Das Gedicht handelt von einer Antenne. Die Antenne (V.1) ist eine Metapher und könnte für einen Menschen in einer (diktatorischen) Gesellschaft stehen. Da sich das Bild der Antenne auch wortwörtlich deuten lässt, könnte diese präzisiert für einen sehr stark wahrnehmenden und empfänglichen Menschen stehen, da es die Aufgabe einer Antenne ist, zu empfangen. Die Inversion in Vers 1 („Sie abzusägen, drohte die Straße“) stellt das Verb „absägen“ in den Vordergrund, wodurch die Drohung, dass die Straße die Antenne absägen will, verstärkt wird. Die Straße (V.1), bei welcher es sich auch um eine Metapher handelt, stellt eine Regierung dar, welche mit den Handlungen der Antenne nicht einverstanden ist. Auch ist in den Versen 4 und 5 und 8 bis 9 die Anapher „hier zeigte“ vorhanden, was die ständige Beobachtung und auch die Unsicherheit und Angst der Antenne vor Verrat oder Einschränkung verdeutlicht. Noch enthalten die Verse 4 bis 6 und auch 8 bis 10 Enjambements, welche die Wirkung des „hier zeigte“ im Sinne einer Verfolgung oder ständigen Beobachtung konkretisiert (?). Auch wird häufig das Verb „flüchten“ (V.3, 7, 11) verwendet. Diese Wiederholung verdeutlicht die Not der Antenne zu flüchten und auch sich immer weiter von der Außenwelt abzuschotten, da der Raum, in den die Antenne flüchtet, immer kleiner und enger wird. Noch dazu wird die Antenne das ganze Gedicht über personifiziert (V. 3,7), was den Inhalt realistischer und nachvollziehbarer gestaltet (...). Auch werden alle anderen Elemente, wie das Haus, die Wände oder die Straße personifiziert (V. 1,5,8). Diese Elemente könnten eine Diktatur einer Regierung und dessen Gesellschaft darstellen, in welcher die Antenne, also ein stark wahrnehmender Mensch, welcher mit einer Einschränkung nicht zurecht kommt, nicht erwünscht ist und sich zudem bedroht fühlt. Abschließend flüchtet die Antenne in den Kopf (V.11-13), dieser Kopf steht als Metapher für einen sicheren Ort, aber auch für die völlige Abschottung der Antenne, da sie nirgendwo sonst Sicherheit und Freiheit erfährt.
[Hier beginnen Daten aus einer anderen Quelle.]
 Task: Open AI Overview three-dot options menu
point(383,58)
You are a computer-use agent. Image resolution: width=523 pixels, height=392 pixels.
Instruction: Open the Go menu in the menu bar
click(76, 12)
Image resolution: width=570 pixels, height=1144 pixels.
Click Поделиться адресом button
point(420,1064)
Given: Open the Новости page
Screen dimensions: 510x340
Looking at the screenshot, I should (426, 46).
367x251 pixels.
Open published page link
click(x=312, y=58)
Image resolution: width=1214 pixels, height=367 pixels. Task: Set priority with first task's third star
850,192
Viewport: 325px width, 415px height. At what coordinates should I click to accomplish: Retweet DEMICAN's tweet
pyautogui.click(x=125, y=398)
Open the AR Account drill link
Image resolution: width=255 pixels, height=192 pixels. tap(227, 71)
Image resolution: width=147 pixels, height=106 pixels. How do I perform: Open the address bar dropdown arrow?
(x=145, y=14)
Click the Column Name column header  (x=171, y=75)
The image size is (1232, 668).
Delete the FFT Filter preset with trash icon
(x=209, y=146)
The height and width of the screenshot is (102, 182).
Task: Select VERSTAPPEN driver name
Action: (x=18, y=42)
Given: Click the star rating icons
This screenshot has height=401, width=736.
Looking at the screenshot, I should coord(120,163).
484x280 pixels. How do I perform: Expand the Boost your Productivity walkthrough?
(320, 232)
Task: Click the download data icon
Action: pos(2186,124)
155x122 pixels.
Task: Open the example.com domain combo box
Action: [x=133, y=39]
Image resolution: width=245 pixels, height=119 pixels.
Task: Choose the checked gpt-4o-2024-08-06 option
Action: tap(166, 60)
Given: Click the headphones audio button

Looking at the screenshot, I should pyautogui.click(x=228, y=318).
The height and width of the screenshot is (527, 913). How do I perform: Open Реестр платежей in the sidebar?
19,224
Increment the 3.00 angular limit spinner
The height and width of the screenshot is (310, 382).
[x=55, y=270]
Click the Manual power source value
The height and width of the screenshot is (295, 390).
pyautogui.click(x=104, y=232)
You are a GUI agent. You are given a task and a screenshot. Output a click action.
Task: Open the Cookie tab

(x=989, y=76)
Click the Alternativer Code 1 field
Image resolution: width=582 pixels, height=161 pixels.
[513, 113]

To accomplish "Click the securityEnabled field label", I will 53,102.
Großschreibung des Nomens "Wände" im Gegensatz zu allen anderen Nomen, die kleingeschrieben werden. Mögliche Deutung als besonders große, hohe Wände.

Formanalyse:

Das Gedicht besitzt 14 Verse und zwei Strophen. Das Gedicht besteht hauptsächlich aus nur einer Strophe, da eine relativ kurze Flucht beschrieben wird. Diese verläuft nicht in mehreren Stufen, weshalb die erste Strophe mit dem Inhalt übereinstimmt. Ein Reimschema ist nicht vorhanden, was auf die Ungleichmäßigkeit der, wenn auch kurzen, Flucht der Antenne hindeutet. Zudem befindet sich in dem Gedicht ein wechselnder Jambus und Trochäus und auch stetig wechselnde Kadenzen. Auch dies deutet auf eine ungleich verlaufende Flucht hin. Mal verläuft diese dynamisch, z.B. aufgrund einer Drohung (V.1), was der Jambus verdeutlicht, teilweise verläuft die Flucht aber auch stockend, da sich das lyrische Ich (Die Antenne) versteckt (V.3-5).

Die letzte Strophe besteht aus einem einzigen Wort: "vorerst". Damit wird die Sicherheit der Antenne und damit der Erfolg der gesamten Flucht in Frage gestellt. [ChWNSG]


Fazit:

Das Gedicht ist heute durchaus noch aktuell: Politische Zensur gibt es weiterhin in autokratisch regierten Ländern. Darüber hinaus lässt es sich auch auf die Angst vieler Menschen in der aktuellen Covid-19-Pandemie beziehen: die Sorge vor dem Verlust persönlicher Freiheiten aufgrund der Einschränkungen in Corona-Zeiten.